TUESDAY, Oct. 17, 2017 (HealthDay News) — For males, receipt of a red blood cell transfusion from an ever-pregnant female is associated with increased rate of all-cause mortality compared with a male donor, according to a study published online Oct. 17 in the Journal of the American Medical Association.
Camila Caram-Deelder, from Sanquin Research in the Netherlands, and colleagues examined the correlation between mortality and exposure to transfusions from ever-pregnant or never-pregnant female donors in a retrospective cohort study involving 31,118 first-time transfusion recipients.
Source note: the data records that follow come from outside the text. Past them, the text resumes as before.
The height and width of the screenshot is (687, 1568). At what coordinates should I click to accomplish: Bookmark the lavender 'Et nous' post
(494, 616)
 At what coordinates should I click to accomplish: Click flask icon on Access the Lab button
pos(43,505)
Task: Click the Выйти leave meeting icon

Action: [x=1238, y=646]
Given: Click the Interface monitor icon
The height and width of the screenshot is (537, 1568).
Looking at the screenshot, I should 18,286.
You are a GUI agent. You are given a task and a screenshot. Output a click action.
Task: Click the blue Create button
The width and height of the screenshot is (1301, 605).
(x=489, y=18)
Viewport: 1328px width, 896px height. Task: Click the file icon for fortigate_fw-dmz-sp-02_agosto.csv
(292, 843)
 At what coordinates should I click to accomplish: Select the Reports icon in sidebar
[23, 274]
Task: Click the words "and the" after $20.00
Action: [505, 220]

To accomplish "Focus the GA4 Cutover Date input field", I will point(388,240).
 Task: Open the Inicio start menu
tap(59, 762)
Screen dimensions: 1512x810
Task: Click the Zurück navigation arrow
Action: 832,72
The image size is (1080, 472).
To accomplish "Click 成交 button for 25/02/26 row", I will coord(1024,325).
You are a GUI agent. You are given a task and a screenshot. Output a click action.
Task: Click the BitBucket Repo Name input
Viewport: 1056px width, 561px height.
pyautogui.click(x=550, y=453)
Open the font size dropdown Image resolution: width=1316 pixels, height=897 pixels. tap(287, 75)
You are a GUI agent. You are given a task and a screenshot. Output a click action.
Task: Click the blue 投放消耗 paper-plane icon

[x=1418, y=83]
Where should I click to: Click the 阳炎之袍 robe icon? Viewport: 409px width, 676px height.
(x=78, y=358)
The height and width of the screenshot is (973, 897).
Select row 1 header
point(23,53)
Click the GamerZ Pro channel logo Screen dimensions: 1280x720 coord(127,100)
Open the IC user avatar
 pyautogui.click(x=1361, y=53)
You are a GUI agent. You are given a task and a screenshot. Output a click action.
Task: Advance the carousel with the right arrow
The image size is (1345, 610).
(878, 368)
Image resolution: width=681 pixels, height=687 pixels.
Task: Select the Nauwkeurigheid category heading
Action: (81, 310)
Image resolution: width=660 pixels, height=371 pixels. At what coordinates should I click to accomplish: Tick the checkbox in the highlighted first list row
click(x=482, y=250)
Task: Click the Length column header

The researchers found that mortality was 13 percent in the cohort. All-cause mortality rates for male recipients of red blood cell transfusions from an ever-pregnant female donor versus a male donor were 101 versus 80 deaths per 1,000 person-years (time-dependent per-transfusion hazard ratio [HR] for death, 1.13; 95 percent confidence interval [CI], 1.01 to 1.26). Mortality rates were 78 versus 80 deaths per 1,000 person-years for male recipients of transfusion from a never-pregnant female donor versus a male donor (HR, 0.93; 95 percent CI, 0.81 to 1.06). For female recipients of red blood cell transfusion, mortality rates were 74 versus 62 per 1,000 person-years for an ever-pregnant female versus a male donor (HR, 0.99; 95 percent CI, 0.87 to 1.13) and 74 versus 62 per 1,000 person-years for a never-pregnant female versus a male donor (HR, 1.01; 95 percent CI, 0.88 to 1.15).
“Further research is needed to replicate these findings, determine their clinical significance, and identify the underlying mechanism,” the authors write.
One author disclosed financial ties to the pharmaceutical industry.